Tale of Two Talmuds
Two versions of the Talmud--the Bavli and Yerushalmi--have much in common but also reflect differences in language, length, and cultural context.
The discussions of the Bavli and the Yerushalmi reflect the differing concerns of the cultures from which the texts emerged. A comparison of the narrative elements of the two Talmuds suggests that the rabbis of the Yerushalmi had more interaction with non-rabbis--both Jews and non-Jews--than the rabbis of the Bavli did. The Yerushalmi, produced in a place under Hellenistic control, reflects Greek influences, both in its language and in its content.
Traditionally, the Bavli has been considered the more authoritative of the two Talmuds. This privileging of the Bavli reflects the fact that Babylonia was the dominant center of Jewish life from talmudic times through the beginning of the medieval period. The first codifiers of halakhah (Jewish law), based in Baghdad in the eighth through 10th centuries, used the Bavli as the basis of their legal writings. Reflecting the prevalent attitude toward the Yerushalmi, the Machzor Vitri, written in France in the 11th or 12th century, comments, "When the Talmud Yerushalmi disagrees with our Talmud, we disregard the Yerushalmi."

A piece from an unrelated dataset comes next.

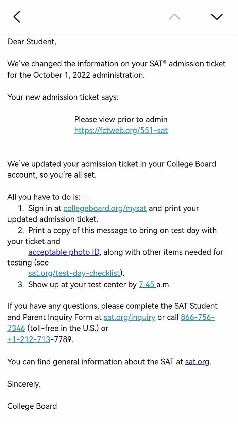Image resolution: width=238 pixels, height=424 pixels.
Task: Open the sat.org/test-day-checklist link
Action: [x=74, y=273]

Today, there is renewed interest in studying the Talmud Yerushalmi. This interest reflects the current academic emphases on tracing the development of the Talmudic text, and on understanding the cultures that produced these texts. Many scholars attempt to learn about the history of the talmudic text by comparing parallel passages in the Bavli and the Yerushalmi. Comparisons between the two Talmuds also yield new information about the relative attitudes and interests of Babylonian and Palestinian rabbis.
The traditional approach to learning Talmud, which emphasized the legal elements of the text, tended to dismiss the Yerushalmi as incomplete and non-authoritative. Today, interest in the literary, cultural and historical aspects of traditional texts has prompted a rediscovery of this Talmud, and a willingness to reconsider its place in the Jewish canon.